+++ Data +++

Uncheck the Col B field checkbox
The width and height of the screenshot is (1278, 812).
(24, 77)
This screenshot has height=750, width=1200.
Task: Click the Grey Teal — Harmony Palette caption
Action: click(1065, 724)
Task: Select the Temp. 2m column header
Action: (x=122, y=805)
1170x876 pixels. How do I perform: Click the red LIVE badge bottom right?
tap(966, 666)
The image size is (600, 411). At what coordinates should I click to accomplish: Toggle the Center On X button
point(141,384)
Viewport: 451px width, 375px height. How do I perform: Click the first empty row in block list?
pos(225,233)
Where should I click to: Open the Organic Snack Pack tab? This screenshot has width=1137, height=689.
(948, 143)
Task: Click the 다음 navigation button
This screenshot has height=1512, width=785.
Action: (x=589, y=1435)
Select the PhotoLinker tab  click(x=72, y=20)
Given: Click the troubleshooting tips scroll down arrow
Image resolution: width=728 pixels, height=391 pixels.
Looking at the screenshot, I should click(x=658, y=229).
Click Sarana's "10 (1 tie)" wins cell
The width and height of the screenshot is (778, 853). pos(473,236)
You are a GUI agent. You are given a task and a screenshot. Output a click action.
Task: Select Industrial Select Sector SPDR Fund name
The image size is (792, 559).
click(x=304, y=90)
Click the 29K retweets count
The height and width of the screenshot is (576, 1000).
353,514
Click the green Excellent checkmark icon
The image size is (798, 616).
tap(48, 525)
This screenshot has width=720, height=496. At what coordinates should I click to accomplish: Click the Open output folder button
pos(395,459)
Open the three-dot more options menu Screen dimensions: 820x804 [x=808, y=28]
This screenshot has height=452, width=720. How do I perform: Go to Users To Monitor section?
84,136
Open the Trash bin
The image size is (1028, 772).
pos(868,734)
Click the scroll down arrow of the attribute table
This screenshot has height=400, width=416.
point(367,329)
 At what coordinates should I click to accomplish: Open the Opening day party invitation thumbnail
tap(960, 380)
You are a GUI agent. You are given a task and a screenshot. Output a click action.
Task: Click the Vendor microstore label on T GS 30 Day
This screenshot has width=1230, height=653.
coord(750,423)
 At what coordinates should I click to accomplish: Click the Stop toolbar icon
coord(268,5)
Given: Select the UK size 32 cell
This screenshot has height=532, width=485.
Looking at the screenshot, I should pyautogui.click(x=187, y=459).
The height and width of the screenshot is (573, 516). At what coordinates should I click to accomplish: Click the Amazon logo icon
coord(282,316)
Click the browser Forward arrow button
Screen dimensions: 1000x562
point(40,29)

+++

● Exercise
Look through the entries and find each line that has the string "scroll". Copy those lines.

● Exercise response
Given: Click the troubleshooting tips scroll down arrow
Click the scroll down arrow of the attribute table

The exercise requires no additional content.